For complete understanding, this information should be combined with the documentation on this page. Neither source is intended to stand alone; the page describes the feature, while this section provides additional context that helps disambiguate terminology, intent, applicability, and constraints.
- TL;DR: Access control in Journey Optimizer is built on roles, permissions, and sandboxes managed through Adobe CX Enterprise Permissions, with additional layers of object-based access control (OLAC) and attribute-based access control (ABAC) for fine-grained data protection.
Intents:
- Understand the five core access control concepts: roles, permissions, sandboxes, object-based access control, and attribute-based access control
- Know who can configure access control (system or product administrator)
- Navigate to the right documentation section for each access control topic
- Plan an access control strategy for the organization
Glossary:
- Roles: Collections of users sharing the same permissions and sandboxes; pre-existing built-in roles are available, and custom roles can be created (product-specific)
- Permissions: Unitary rights defining the authorizations assigned to Roles, grouped under resources such as Journey or Offers (product-specific)
- Sandboxes: Virtual environments partitioning the Journey Optimizer instance into separate, isolated virtual workspaces; assigned through roles in Permissions (product-specific)
- Object-based access control: Labels applied to specific Journey Optimizer objects (journeys, campaigns, offers) to restrict access to authorized users (product-specific)
- Attribute-based access control: Policies controlling access to objects or capabilities based on attributes such as labels added to schema fields or segments (product-specific)
Guardrails:
- Configuring access control requires system or product administrator privileges (prerequisite)
- The minimum role that can grant or withdraw permissions is a product administrator (as stated on the page)
Terminology:
- Canonical name: Attribute-based access control — Acronym: ABAC — variants: attribute-based access management
- Canonical name: Object-based access control — Acronym: OLAC — variants: object-level access control, object-based access management
- Do not confuse: “Object-based access control” (restricts access to specific AJO objects like journeys, campaigns, and offers using labels) ≠ “Attribute-based access control” (restricts access to data attributes like schema fields and segments based on label policies)
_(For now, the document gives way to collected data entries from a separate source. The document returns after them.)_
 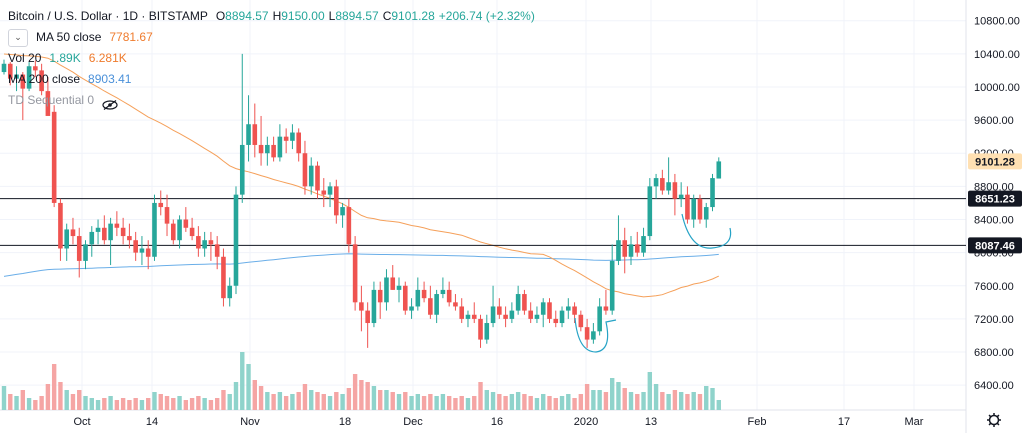 What do you see at coordinates (274, 58) in the screenshot?
I see `indicator-volume: Vol 20 1.89K 6.281K` at bounding box center [274, 58].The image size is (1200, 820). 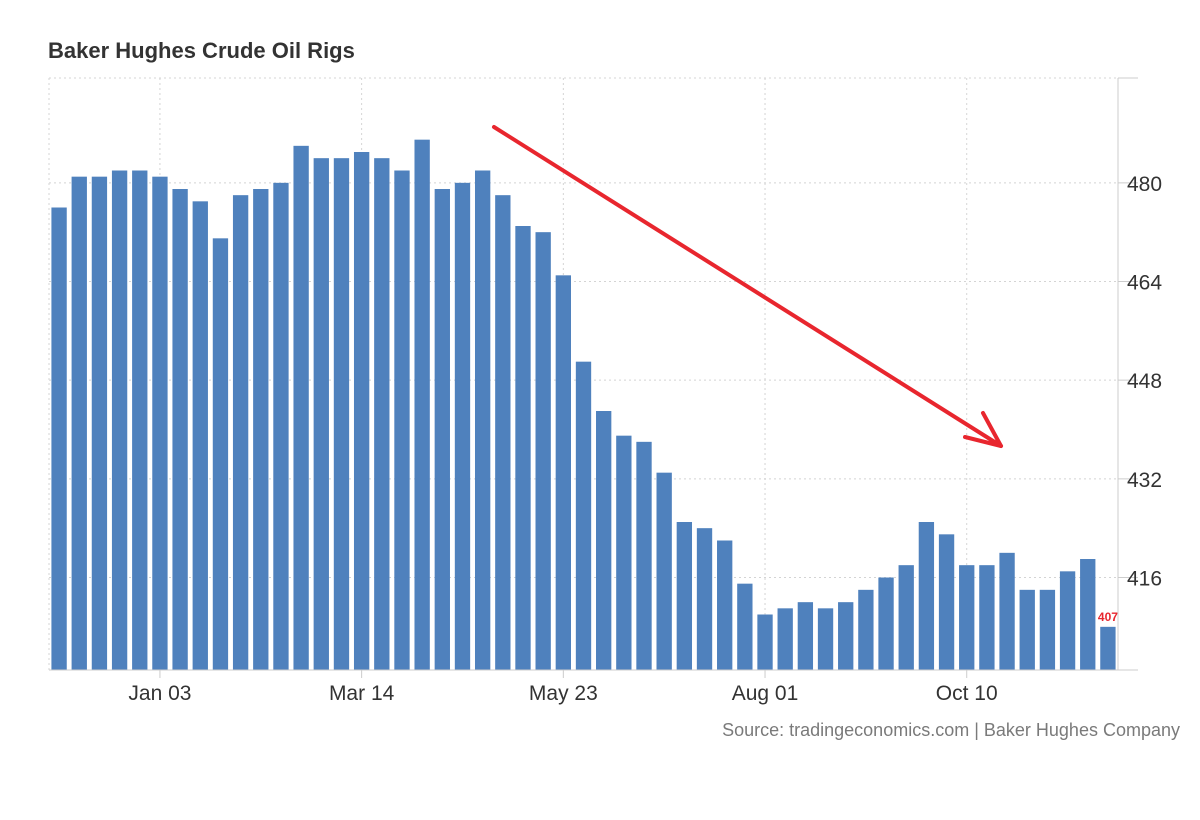 What do you see at coordinates (766, 694) in the screenshot?
I see `x-tick-label: Aug 01` at bounding box center [766, 694].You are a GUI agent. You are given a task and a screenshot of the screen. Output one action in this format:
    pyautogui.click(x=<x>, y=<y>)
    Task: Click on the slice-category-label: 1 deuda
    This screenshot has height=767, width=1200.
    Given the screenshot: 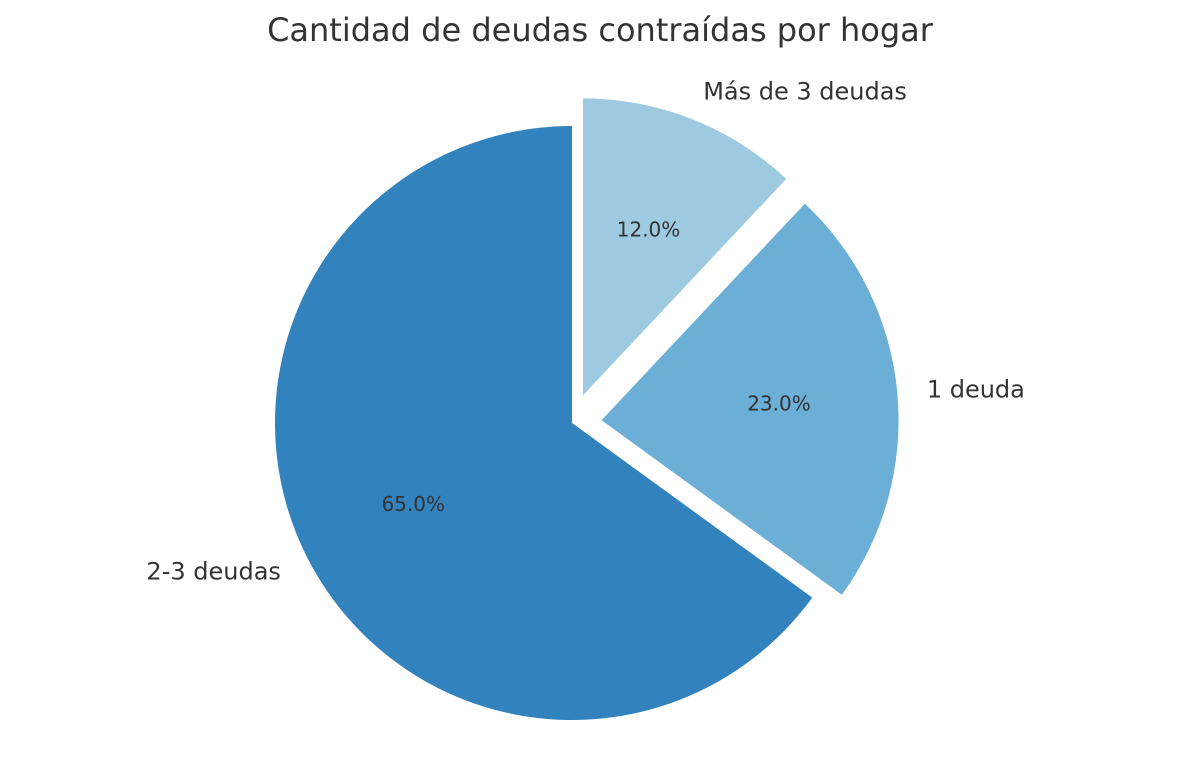 What is the action you would take?
    pyautogui.click(x=976, y=389)
    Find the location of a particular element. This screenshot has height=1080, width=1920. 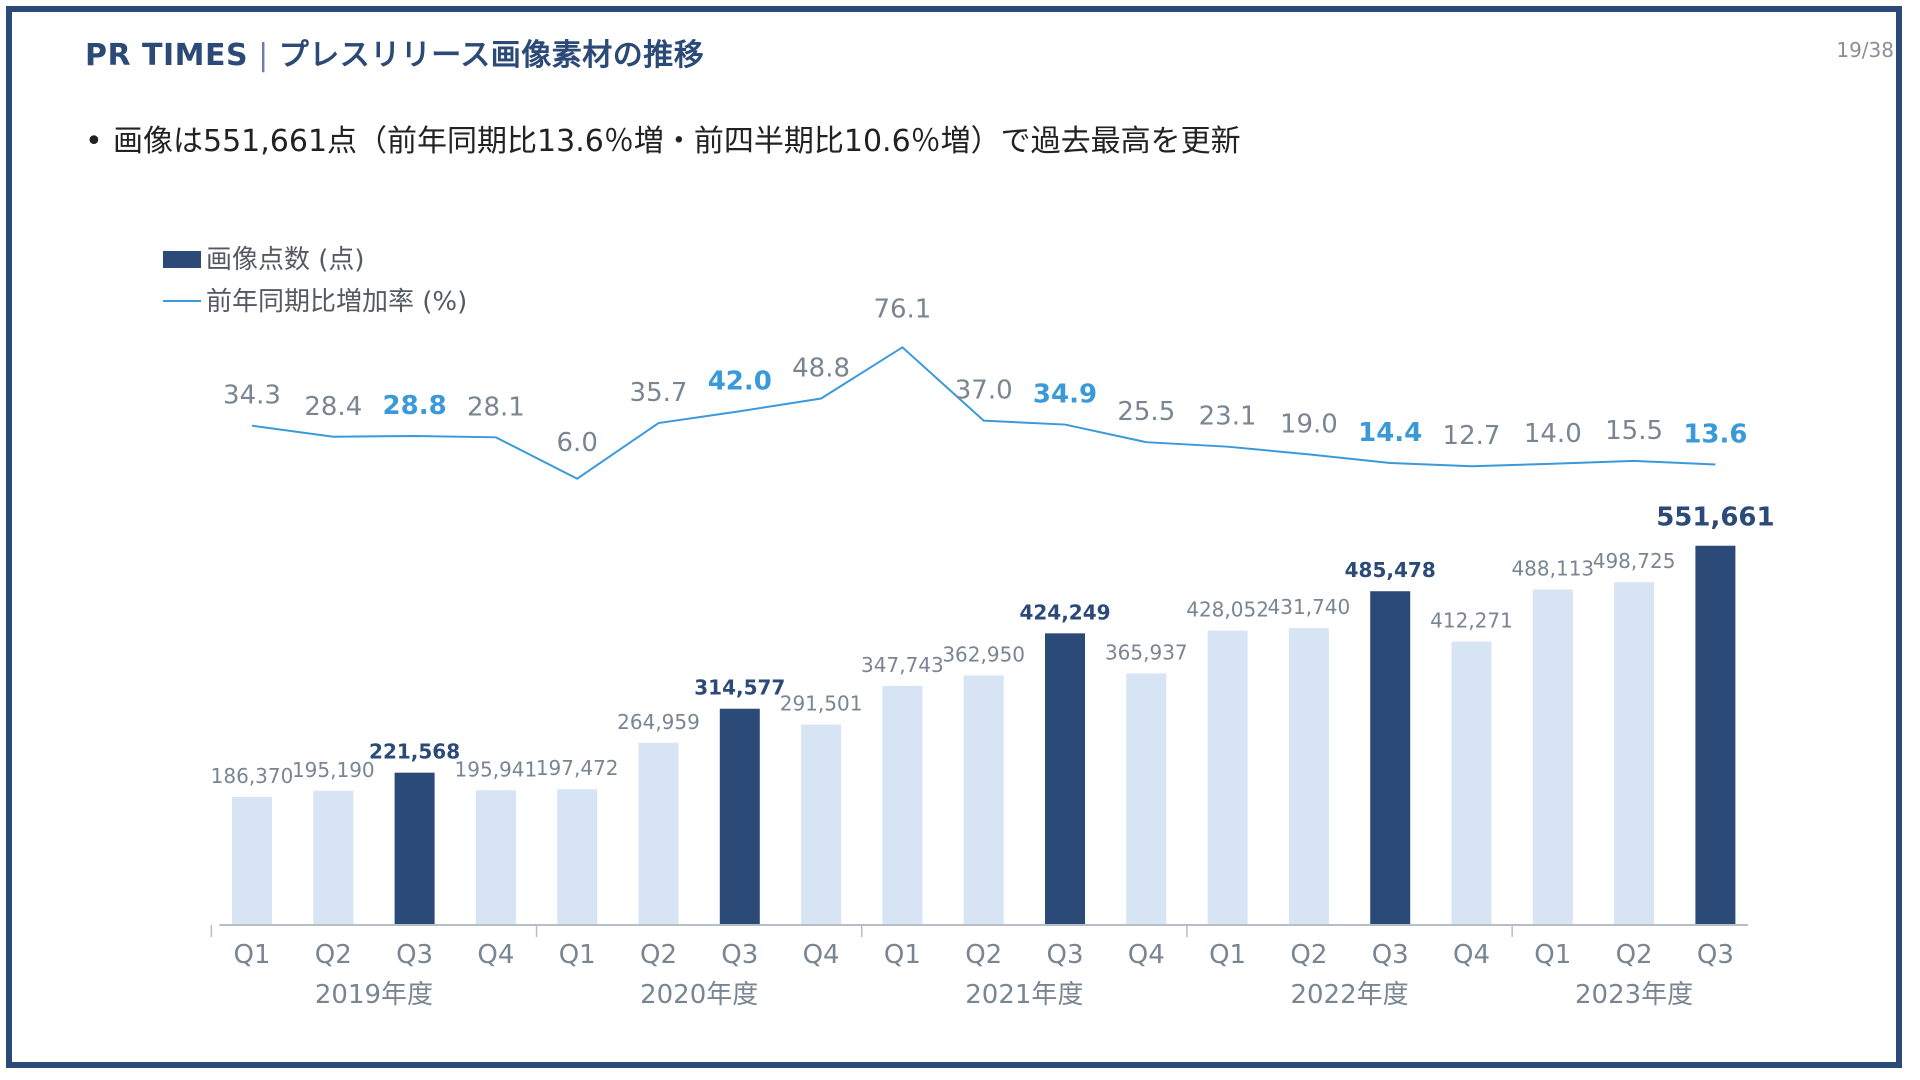

page-number: 19/38 is located at coordinates (1865, 50).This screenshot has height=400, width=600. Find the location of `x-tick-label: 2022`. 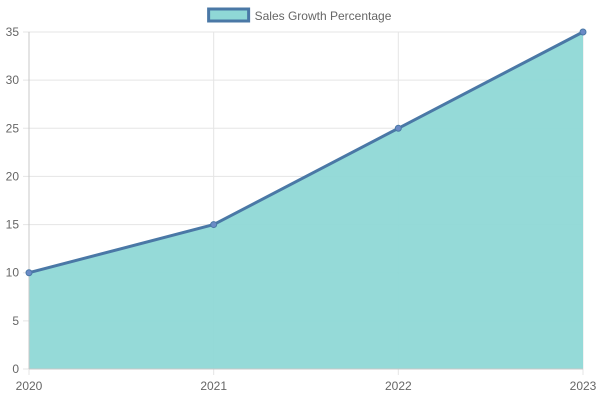

x-tick-label: 2022 is located at coordinates (398, 386). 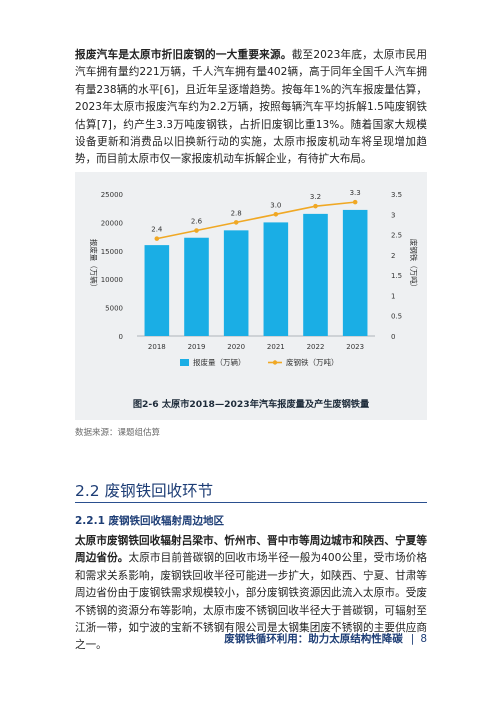 I want to click on section-divider, so click(x=251, y=502).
- Do not confuse: “Roles” (a collection of users with shared permissions and sandboxes) ≠ “Permissions” (the unitary rights grouped under resources that are assigned to roles)
FAQ:
- Q: Who can configure access control in Journey Optimizer? — Users with system administrator or product administrator privileges.
- Q: What is the minimum administrator level required to grant or withdraw permissions? — Product administrator.
- Q: Are sandboxes managed independently of roles? — No; sandboxes are assigned through roles in the Permissions product.
- Q: Where is access control for Journey Optimizer managed? — Through Permissions in Adobe CX Enterprise, which links users with permissions and sandboxes via roles and policies.